The copy must run from the first line of the entries below through the line containing "4803456 – SWITCH (499, 2112)", restated word for word, with pictures left out.

====== Material provided

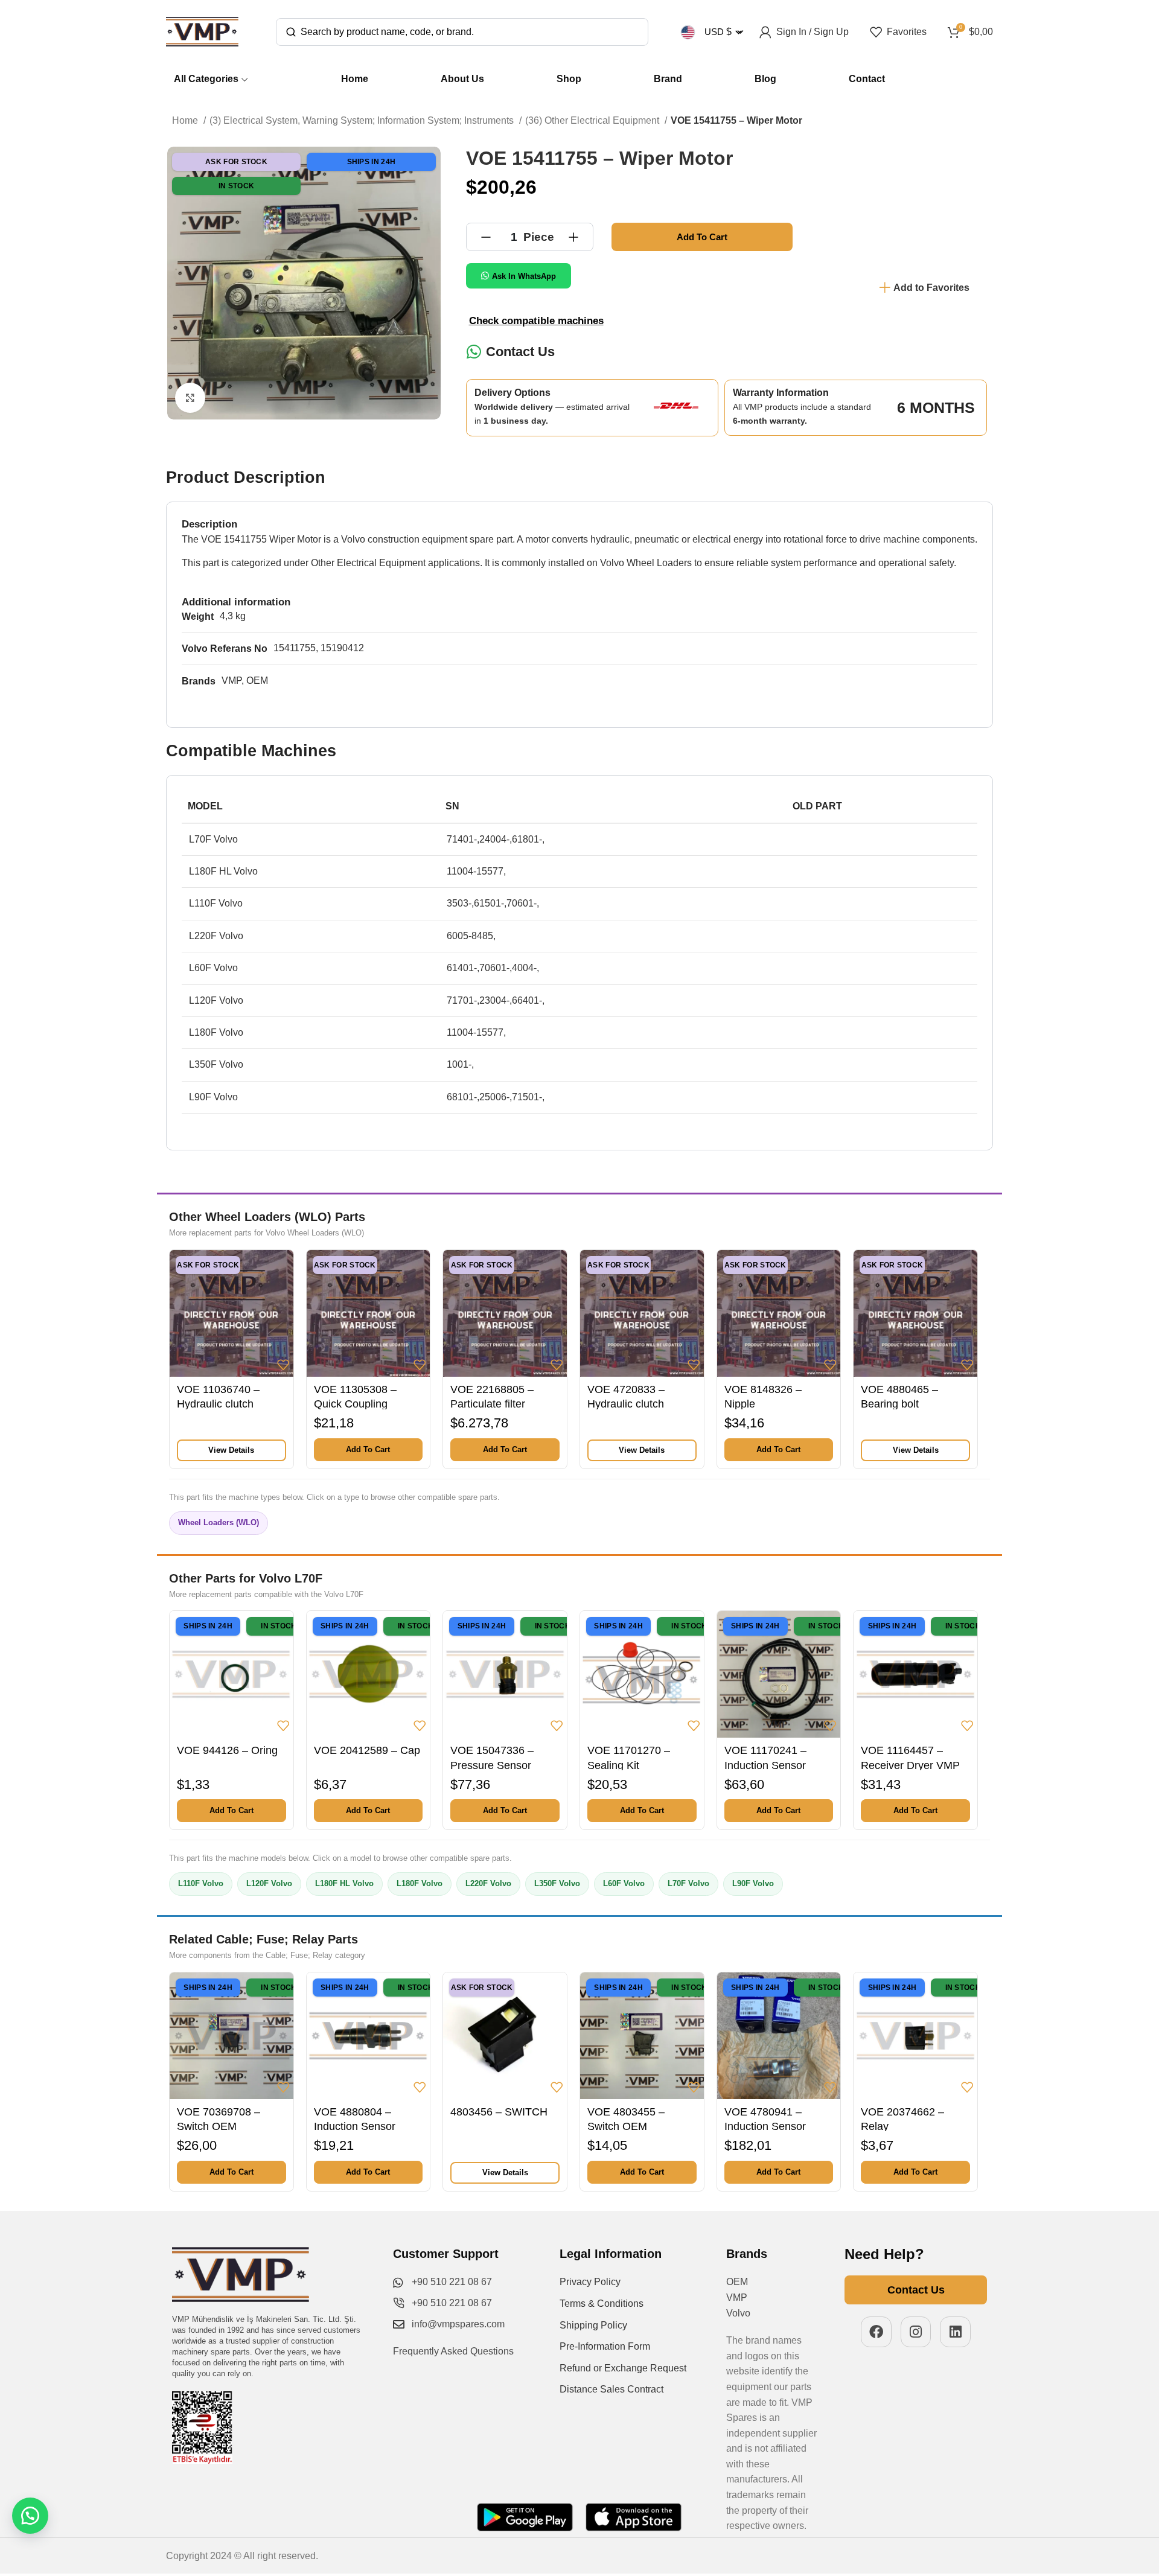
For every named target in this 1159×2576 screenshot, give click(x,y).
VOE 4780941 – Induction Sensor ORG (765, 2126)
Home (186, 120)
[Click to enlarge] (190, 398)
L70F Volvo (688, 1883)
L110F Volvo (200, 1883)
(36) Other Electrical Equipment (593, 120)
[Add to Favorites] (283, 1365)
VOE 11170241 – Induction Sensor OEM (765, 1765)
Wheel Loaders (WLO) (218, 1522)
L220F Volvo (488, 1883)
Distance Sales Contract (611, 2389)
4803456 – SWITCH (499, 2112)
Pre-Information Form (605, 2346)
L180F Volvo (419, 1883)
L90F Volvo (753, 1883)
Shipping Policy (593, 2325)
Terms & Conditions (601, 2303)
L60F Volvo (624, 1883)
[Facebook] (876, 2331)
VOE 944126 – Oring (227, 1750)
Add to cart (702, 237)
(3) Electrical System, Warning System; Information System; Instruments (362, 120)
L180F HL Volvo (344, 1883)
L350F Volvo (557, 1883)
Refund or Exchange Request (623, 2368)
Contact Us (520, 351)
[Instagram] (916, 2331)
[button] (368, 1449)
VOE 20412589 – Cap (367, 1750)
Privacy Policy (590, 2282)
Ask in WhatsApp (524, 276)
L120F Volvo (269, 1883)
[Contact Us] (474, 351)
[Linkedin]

============

Problem solution:
For every named target in this 1159×2576 screenshot, give click(x,y).
VOE 4780941 – Induction Sensor ORG (765, 2126)
Home (186, 120)
[Click to enlarge] (190, 398)
L70F Volvo (688, 1883)
L110F Volvo (200, 1883)
(36) Other Electrical Equipment (593, 120)
[Add to Favorites] (283, 1365)
VOE 11170241 – Induction Sensor OEM (765, 1765)
Wheel Loaders (WLO) (218, 1522)
L220F Volvo (488, 1883)
Distance Sales Contract (611, 2389)
4803456 – SWITCH (499, 2112)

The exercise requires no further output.